● **Exercise instructions**: Going through the data below, copy out each line where the word "Bolsonaro" shows up.

Data excerpts
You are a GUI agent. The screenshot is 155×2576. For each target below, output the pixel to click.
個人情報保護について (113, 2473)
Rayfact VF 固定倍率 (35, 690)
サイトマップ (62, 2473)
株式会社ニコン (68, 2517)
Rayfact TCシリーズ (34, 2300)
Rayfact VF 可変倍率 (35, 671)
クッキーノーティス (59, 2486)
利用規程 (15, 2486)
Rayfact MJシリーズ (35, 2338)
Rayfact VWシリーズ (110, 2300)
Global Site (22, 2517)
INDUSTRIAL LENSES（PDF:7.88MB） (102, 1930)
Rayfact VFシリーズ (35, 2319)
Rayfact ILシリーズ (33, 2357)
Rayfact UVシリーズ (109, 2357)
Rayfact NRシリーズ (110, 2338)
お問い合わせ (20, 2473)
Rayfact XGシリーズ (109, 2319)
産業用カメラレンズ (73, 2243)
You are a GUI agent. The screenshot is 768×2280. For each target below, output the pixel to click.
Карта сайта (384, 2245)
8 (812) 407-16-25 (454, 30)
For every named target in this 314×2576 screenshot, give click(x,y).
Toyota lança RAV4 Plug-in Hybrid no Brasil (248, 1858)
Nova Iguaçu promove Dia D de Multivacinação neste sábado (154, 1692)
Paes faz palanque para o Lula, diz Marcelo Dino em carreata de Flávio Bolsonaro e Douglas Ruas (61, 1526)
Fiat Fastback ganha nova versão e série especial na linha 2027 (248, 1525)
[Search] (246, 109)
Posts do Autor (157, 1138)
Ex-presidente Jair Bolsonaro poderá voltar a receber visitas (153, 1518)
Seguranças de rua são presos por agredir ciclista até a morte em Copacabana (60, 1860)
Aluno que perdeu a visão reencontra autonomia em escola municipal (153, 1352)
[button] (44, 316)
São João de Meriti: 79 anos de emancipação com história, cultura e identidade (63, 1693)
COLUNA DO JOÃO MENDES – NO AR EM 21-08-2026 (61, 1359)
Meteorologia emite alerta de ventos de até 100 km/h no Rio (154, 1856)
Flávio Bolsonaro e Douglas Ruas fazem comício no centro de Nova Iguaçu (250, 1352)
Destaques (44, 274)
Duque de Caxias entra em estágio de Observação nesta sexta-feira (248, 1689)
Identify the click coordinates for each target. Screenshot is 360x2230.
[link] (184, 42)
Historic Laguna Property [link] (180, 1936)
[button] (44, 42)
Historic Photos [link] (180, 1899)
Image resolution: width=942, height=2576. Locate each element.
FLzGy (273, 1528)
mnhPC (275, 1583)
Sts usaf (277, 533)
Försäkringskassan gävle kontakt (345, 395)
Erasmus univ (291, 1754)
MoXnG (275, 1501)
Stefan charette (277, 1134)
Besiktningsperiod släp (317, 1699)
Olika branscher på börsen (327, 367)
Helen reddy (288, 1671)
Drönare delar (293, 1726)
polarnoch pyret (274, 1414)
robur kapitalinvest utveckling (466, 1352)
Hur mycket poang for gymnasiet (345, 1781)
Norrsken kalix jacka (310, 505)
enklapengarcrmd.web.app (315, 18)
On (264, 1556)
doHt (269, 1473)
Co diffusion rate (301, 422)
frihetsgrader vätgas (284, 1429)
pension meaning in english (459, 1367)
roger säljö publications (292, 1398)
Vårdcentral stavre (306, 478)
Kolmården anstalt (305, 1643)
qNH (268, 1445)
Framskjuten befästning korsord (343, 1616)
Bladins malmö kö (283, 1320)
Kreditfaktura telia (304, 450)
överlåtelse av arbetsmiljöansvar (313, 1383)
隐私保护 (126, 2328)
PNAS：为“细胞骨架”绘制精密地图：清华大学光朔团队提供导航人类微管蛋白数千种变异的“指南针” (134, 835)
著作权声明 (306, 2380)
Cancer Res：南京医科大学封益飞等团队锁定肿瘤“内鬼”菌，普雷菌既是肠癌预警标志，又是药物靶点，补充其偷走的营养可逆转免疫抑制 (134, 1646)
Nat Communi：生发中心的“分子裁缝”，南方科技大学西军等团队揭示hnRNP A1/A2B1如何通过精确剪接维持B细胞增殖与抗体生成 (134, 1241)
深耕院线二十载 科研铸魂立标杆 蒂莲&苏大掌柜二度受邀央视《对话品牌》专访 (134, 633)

● **The completed task**:
Paes faz palanque para o Lula, diz Marcelo Dino em carreata de Flávio Bolsonaro e Douglas Ruas (61, 1526)
Ex-presidente Jair Bolsonaro poderá voltar a receber visitas (153, 1518)
Flávio Bolsonaro e Douglas Ruas fazem comício no centro de Nova Iguaçu (250, 1352)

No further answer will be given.